Stored data
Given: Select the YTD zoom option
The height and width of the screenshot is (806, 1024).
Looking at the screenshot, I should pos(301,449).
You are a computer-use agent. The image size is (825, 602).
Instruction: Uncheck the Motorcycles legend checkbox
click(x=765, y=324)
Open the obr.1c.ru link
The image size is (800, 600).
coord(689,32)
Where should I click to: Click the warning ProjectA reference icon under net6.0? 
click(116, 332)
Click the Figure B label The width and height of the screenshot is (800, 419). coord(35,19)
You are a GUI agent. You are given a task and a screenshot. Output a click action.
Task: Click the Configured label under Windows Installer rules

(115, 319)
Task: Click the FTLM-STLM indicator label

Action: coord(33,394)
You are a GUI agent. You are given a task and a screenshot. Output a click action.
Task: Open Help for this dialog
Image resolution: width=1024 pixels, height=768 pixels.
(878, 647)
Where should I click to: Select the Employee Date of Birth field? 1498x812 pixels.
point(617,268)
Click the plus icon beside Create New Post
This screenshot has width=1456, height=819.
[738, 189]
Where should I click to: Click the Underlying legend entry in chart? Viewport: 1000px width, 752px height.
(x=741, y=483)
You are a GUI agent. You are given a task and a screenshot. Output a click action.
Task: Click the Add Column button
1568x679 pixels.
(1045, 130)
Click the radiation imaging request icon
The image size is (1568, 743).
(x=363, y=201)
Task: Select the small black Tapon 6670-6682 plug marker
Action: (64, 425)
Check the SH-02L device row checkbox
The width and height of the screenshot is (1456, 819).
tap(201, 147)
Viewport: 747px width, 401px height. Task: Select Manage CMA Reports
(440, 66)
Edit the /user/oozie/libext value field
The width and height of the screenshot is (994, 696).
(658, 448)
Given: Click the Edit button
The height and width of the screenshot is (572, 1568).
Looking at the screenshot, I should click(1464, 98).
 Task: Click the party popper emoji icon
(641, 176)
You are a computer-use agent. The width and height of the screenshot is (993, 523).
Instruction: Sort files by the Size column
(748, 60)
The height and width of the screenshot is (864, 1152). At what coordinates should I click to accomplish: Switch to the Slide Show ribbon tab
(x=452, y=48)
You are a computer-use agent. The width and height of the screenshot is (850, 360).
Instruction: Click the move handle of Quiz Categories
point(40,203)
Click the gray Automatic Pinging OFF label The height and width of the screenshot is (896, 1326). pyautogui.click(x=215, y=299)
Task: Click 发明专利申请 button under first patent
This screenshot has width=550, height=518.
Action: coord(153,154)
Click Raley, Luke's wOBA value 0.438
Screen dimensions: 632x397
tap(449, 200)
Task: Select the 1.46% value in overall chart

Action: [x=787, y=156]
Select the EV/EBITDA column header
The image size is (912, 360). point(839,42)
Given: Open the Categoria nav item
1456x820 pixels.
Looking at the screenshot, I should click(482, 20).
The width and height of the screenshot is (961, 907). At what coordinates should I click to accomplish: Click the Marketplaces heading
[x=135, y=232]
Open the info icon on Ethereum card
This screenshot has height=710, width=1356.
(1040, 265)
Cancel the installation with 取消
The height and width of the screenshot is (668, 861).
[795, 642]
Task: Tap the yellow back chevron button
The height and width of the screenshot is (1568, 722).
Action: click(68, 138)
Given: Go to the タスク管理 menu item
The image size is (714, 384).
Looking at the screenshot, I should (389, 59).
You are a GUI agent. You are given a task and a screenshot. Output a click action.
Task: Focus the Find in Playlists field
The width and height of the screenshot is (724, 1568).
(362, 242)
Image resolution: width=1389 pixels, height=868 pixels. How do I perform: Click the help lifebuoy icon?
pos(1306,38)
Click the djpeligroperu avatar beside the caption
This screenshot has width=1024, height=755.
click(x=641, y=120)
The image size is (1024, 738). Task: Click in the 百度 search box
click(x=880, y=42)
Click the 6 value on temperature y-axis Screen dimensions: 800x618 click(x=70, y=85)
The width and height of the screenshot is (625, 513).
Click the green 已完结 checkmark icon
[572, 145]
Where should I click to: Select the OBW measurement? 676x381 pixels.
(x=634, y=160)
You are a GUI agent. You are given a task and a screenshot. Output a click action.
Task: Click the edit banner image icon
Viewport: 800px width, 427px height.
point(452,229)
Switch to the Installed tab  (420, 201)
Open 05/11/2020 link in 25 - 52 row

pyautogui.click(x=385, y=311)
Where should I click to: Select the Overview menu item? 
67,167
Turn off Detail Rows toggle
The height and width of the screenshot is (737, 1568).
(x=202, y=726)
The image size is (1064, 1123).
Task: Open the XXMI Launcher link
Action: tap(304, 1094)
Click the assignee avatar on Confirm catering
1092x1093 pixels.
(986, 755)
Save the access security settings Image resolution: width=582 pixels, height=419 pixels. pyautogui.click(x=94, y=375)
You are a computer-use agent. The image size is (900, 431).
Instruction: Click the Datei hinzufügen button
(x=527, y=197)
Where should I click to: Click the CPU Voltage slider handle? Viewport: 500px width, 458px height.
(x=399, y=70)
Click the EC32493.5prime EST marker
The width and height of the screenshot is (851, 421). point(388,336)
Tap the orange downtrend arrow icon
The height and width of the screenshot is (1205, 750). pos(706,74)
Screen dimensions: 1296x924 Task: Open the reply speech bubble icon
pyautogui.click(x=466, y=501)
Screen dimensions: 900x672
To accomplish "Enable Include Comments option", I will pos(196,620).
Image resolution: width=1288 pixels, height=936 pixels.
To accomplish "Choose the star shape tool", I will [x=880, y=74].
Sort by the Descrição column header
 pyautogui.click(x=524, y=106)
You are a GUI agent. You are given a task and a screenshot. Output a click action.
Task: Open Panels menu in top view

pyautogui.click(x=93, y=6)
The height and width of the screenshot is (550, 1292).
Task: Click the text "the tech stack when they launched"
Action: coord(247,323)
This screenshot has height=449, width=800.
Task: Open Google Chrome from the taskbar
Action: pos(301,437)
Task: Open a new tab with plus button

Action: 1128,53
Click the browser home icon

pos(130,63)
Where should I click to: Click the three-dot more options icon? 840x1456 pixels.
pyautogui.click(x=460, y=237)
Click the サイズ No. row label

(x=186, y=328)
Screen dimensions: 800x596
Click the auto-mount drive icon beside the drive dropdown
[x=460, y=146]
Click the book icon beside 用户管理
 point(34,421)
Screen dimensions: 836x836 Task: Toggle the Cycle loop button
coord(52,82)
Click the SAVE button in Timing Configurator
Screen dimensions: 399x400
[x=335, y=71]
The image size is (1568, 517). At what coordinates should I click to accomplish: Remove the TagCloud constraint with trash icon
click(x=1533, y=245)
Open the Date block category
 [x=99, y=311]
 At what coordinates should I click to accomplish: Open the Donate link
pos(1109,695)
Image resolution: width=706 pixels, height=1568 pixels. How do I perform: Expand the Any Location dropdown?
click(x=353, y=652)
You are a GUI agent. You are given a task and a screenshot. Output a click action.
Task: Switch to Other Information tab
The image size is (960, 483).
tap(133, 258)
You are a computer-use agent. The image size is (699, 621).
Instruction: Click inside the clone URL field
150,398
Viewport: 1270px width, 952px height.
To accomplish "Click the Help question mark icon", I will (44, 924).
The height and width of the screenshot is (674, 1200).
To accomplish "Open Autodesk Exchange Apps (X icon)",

## ASSIGNED TASK:
The first line of the records begins the span, and the line containing "You are a computer-use agent. The image size is (825, 602)." ends it. Reproduce that span exactly, both ends included.

## OUTPUT OF THE TASK:
Given: Select the YTD zoom option
The height and width of the screenshot is (806, 1024).
Looking at the screenshot, I should pos(301,449).
You are a computer-use agent. The image size is (825, 602).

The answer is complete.